Wednesday 2 May 2018
Priority Is Overrated
We give scientists great credit for priority, i.e. being the first to discover something important — often far too much, because priority is often a matter of happenstance and does not reflect the ability of the discoverer.
Let me use my own work as an example (neatly projecting false humility while being self-promoting). Probably my most influential paper was the PPoPP '03 paper I wrote with Jong-Deok Choi on hybrid dynamic data race detection — 400+ citations so far. (Incidentally that paper was rejected by PLDI, a good reminder that publication reviews are a bit of a lottery.) The key idea was to combine two different existing dynamic race detection methods, lockset and happens-before, applying the expensive happens-before detection to a "synchronizing" subset of memory accesses. AFAIK we were the first to publish that idea, and it has been used by most practical race detectors since. Our paper is the top hit when I search for "hybrid race detection". Does describing it first imply that Jong and I were especially talented? Absolutely not.

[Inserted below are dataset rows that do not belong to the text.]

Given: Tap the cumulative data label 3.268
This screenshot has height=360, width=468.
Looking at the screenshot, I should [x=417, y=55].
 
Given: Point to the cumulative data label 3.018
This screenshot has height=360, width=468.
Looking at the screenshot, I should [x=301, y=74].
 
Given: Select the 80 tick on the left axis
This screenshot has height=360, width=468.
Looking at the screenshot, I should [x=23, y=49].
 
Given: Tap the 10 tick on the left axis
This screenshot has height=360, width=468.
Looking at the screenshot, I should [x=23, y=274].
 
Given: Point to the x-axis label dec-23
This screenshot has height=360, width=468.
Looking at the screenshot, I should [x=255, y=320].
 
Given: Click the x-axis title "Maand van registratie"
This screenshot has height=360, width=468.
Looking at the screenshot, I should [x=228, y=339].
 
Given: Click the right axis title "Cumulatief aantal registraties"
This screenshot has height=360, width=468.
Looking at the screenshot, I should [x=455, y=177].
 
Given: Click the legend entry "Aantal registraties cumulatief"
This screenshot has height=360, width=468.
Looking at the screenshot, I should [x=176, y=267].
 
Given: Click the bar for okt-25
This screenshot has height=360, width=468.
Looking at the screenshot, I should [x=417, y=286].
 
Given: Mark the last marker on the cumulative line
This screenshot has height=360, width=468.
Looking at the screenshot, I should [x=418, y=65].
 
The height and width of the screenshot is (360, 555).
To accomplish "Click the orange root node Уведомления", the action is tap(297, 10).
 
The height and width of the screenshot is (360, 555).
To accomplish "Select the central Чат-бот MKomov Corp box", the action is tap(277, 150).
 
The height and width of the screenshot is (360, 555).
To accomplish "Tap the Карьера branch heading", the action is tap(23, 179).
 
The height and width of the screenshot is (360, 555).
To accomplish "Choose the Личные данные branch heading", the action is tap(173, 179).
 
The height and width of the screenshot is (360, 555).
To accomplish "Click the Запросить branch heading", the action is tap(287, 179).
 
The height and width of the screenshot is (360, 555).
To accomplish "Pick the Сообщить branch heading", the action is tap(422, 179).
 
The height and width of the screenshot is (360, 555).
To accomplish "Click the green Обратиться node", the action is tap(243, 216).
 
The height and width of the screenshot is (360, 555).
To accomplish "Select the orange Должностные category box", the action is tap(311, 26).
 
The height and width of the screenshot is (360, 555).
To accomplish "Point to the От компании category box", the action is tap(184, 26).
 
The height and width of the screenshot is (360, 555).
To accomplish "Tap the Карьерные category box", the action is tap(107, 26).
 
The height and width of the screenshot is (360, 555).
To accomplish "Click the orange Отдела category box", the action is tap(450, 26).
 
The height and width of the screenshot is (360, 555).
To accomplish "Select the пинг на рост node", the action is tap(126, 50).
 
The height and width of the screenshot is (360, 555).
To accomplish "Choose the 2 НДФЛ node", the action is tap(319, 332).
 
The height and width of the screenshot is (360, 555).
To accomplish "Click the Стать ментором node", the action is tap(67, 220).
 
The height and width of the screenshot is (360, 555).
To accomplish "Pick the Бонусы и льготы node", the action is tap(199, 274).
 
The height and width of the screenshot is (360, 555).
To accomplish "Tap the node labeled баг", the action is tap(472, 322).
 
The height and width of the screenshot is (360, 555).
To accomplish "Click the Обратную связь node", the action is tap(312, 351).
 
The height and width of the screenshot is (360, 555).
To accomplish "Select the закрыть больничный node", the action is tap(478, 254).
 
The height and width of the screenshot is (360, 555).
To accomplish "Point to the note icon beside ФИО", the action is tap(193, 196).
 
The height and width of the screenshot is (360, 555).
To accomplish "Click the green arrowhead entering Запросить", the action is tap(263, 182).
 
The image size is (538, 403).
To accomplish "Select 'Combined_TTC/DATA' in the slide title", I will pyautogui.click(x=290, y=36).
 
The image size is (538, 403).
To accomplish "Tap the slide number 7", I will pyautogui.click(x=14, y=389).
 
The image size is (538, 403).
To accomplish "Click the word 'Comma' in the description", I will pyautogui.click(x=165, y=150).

For one thing, a very similar approach combining happens-before checks with lock-based analysis was present in the paper "Detecting Access Anomalies In Programs With Critical Sections" by Dinning and Schonberg in 1991 (which we cited). Our work was new and good, but it wasn't unprecedented.
More importantly, the whole field of dynamic data race detection was picking up steam. Both dynamic happens-before and lockset algorithms were prominent and it was only a matter of time before someone combined them. If we hadn't published our work, others would certainly soon have published something similar. We happened to be in the right place at the right time.
One could argue that "being in the right place at the right time" is a very important skill, and that our paper is evidence Jong and I were good at selecting timely problems that would let us write influential papers. That's a useful skill if your goal is to write papers and don't particularly care what they're about. It's less useful if you have a specific problem to solve.
This matters when you need to evaluate the ability of researchers. When making hiring or funding decisions with some specific problem in mind, be careful not to overweight "first to discover X" facts as a predictor of future success. Ditto if you're looking for teaching or advice.